Hello! I Thank you for your great work. I just started training svhn and it quickly increase training accuracy from 0.25 to 0.5 with 3 epoch, but validation accuracy increased only from 0.240754 to 0.256260. Does it mean that I also need to remove recognition part and restart training?

2018-01-13 20:33:11,621 Node[0] Start training with [gpu(0), gpu(1), gpu(2), gpu(3)]
2018-01-13 20:37:09,942 Node[0] Epoch[0] Batch [50]     Speed: 191.05 samples/sec       Accuracy=0.252776       Loss=2.146608
2018-01-13 20:40:45,763 Node[0] Epoch[0] Batch [100]    Speed: 192.75 samples/sec       Accuracy=0.288197       Loss=2.048709
2018-01-13 20:42:15,330 Node[0] Epoch[0] Time cost=532.866
2018-01-13 20:42:36,612 Node[0] Epoch[0] Validation-Accuracy=0.240754
2018-01-13 20:42:36,612 Node[0] Epoch[0] Validation-Loss=2.323556
2018-01-13 20:42:36,628 Node[0] Epoch[1] Resetting Data Iterator
2018-01-13 20:46:07,522 Node[0] Epoch[1] Batch [50]     Speed: 201.22 samples/sec       Accuracy=0.351358       Loss=1.865221
2018-01-13 20:49:40,314 Node[0] Epoch[1] Batch [100]    Speed: 195.50 samples/sec       Accuracy=0.440517       Loss=1.624922
2018-01-13 20:51:05,312 Node[0] Epoch[1] Resetting Data Iterator
2018-01-13 20:51:09,484 Node[0] Epoch[1] Time cost=512.856
2018-01-13 20:51:28,030 Node[0] Epoch[1] Validation-Accuracy=0.241386
2018-01-13 20:51:28,030 Node[0] Epoch[1] Validation-Loss=2.376920
2018-01-13 20:55:00,555 Node[0] Epoch[2] Batch [50]     Speed: 199.63 samples/sec       Accuracy=0.514808       Loss=1.432405
2018-01-13 20:58:33,636 Node[0] Epoch[2] Batch [100]    Speed: 195.23 samples/sec       Accuracy=0.582115       Loss=1.241409
2018-01-13 20:59:54,390 Node[0] Epoch[2] Resetting Data Iterator
2018-01-13 21:00:02,718 Node[0] Epoch[2] Time cost=514.688
2018-01-13 21:00:21,812 Node[0] Epoch[2] Validation-Accuracy=0.256260
2018-01-13 21:00:21,812 Node[0] Epoch[2] Validation-Loss=2.201099
2018-01-13 21:03:54,455 Node[0] Epoch[3] Batch [50]     Speed: 199.50 samples/sec       Accuracy=0.440337       Loss=1.651764
Bartzi commented 6 years ago

I don't really think that this is the same problem... Did you stop the training after two epochs? Have you had a look at the train progress on a validation sample, using the BBoxPlotter?
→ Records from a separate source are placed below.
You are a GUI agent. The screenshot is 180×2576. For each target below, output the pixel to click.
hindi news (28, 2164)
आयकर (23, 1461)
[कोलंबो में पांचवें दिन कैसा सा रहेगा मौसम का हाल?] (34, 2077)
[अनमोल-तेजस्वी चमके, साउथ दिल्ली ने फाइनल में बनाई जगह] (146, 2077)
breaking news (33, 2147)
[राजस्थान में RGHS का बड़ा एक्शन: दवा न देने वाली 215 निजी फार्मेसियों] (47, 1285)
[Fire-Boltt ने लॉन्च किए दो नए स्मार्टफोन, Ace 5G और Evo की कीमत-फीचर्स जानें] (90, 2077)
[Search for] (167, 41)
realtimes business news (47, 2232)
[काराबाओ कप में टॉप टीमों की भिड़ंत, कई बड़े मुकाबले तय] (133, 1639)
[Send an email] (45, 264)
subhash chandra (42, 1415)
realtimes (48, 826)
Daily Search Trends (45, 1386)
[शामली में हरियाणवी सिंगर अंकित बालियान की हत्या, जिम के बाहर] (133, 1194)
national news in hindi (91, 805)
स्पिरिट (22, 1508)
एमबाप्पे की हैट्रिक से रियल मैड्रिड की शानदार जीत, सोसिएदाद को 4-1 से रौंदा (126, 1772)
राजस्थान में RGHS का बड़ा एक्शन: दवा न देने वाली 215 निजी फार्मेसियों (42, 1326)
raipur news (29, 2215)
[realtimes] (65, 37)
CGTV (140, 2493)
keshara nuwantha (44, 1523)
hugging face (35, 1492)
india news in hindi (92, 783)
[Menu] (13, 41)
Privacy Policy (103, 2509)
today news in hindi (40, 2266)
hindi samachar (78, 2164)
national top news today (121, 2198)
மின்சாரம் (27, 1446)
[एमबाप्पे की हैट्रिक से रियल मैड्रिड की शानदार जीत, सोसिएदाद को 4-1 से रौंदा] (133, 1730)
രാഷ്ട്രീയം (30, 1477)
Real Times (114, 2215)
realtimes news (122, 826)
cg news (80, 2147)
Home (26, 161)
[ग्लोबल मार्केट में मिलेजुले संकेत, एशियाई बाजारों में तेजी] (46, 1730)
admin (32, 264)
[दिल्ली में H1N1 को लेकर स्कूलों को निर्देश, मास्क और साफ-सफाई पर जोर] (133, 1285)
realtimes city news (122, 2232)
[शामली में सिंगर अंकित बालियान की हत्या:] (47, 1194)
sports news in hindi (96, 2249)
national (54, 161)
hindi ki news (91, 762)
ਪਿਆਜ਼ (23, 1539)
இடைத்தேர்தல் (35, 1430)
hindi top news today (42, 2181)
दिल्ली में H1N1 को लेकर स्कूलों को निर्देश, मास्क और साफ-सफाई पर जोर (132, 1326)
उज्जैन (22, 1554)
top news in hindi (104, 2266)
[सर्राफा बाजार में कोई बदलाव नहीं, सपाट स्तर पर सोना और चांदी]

Do the BBoxes look reasonable?

gydlcc commented 6 years ago

hi there, at svhn part how you adapt the paths of all images to the path on your machine?
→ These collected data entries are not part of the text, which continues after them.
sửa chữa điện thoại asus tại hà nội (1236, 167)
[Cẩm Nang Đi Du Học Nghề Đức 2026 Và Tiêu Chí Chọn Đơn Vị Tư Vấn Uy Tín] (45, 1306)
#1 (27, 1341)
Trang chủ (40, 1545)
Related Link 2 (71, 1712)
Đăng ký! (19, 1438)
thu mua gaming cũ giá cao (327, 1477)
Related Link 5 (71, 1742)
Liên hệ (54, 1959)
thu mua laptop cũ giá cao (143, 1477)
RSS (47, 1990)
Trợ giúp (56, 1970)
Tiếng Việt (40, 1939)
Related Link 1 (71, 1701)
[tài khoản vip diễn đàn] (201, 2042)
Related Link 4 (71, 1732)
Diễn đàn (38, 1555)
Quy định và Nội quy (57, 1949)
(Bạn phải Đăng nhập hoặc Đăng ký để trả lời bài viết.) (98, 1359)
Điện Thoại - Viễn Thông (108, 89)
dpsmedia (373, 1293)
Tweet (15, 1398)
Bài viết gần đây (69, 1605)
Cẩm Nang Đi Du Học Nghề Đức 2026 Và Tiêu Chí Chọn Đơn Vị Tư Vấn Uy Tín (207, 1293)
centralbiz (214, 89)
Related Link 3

Bartzi commented 6 years ago

You could, for instance, do the following:

  1. use a text editor like sublime text, select the part of the path you want to change in the first line. Then press alt + F3 and change it to the path you want.
  2. write a python script that reads the file and changes every path
rohanbanerjee commented 5 years ago

@zolatoi @dmandreev @Bartzi Hey! I was trying out stn-ocr for a very important problem of mine. Though the paper and the implementation look very promising, I'm afraid that I'm not able to implement it after the step 4, mentioned in the readme. I'm getting an error the ctc.h file isn't found. I tried to copy the ctc.h into the mxnet/metrics/ctc and changed the line as #include "ctc.h", but there are now new issues that have come up. I cannot proceed from here, and I'm in dire need of help. Any kind of help would be much appreciated. Screenshot 2019-06-19 at 4 24 31 PM

Bartzi commented 5 years ago

Did you check my answers on issue #28? I think we should continue this discussion there.